**Work required**
Keep only the lines from the start of the data through the line containing "The image size is (1920, 1200).", and output them exactly.

**Records to process**
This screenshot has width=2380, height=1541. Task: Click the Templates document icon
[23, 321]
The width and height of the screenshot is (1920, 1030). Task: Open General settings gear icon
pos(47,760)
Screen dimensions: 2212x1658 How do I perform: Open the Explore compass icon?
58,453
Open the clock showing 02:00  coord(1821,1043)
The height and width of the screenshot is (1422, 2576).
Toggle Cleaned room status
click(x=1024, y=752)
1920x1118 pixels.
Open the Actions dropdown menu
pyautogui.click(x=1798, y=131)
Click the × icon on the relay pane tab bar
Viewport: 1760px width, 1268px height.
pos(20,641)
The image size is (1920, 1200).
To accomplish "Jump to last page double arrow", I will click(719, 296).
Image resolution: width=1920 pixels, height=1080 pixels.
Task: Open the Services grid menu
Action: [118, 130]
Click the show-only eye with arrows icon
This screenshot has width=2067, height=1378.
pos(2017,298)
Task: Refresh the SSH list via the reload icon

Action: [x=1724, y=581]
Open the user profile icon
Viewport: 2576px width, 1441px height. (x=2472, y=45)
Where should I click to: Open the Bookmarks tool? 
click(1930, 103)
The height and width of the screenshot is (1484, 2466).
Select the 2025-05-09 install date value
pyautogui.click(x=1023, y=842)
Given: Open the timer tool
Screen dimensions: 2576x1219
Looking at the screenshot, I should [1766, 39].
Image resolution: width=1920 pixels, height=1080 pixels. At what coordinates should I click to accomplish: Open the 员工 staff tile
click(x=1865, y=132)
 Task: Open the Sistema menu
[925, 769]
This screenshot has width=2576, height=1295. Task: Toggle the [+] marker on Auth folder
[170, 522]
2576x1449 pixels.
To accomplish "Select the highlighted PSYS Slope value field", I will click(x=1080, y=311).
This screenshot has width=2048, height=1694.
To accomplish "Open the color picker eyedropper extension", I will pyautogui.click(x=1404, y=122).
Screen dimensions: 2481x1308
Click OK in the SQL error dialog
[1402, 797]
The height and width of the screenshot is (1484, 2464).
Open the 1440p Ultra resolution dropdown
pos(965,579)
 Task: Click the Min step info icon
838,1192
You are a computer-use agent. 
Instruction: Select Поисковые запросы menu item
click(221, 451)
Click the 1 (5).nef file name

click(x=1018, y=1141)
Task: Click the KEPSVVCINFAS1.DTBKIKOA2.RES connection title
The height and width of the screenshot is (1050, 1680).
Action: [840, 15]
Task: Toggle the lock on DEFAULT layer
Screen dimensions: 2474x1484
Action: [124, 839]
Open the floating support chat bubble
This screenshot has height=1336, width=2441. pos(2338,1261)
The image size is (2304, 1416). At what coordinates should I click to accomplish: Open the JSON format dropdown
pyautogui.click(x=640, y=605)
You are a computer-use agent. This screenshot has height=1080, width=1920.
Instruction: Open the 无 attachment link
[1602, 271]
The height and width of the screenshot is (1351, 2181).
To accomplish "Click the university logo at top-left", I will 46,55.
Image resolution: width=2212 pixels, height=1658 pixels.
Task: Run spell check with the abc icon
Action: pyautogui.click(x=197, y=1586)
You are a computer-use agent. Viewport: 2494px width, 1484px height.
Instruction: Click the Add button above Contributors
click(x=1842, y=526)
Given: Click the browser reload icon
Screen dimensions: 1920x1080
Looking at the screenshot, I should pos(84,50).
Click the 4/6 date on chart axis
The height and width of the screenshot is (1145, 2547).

**Answer box**
This screenshot has width=2380, height=1541. Task: Click the Templates document icon
[23, 321]
The width and height of the screenshot is (1920, 1030). Task: Open General settings gear icon
pos(47,760)
Screen dimensions: 2212x1658 How do I perform: Open the Explore compass icon?
58,453
Open the clock showing 02:00  coord(1821,1043)
The height and width of the screenshot is (1422, 2576).
Toggle Cleaned room status
click(x=1024, y=752)
1920x1118 pixels.
Open the Actions dropdown menu
pyautogui.click(x=1798, y=131)
Click the × icon on the relay pane tab bar
Viewport: 1760px width, 1268px height.
pos(20,641)
The image size is (1920, 1200).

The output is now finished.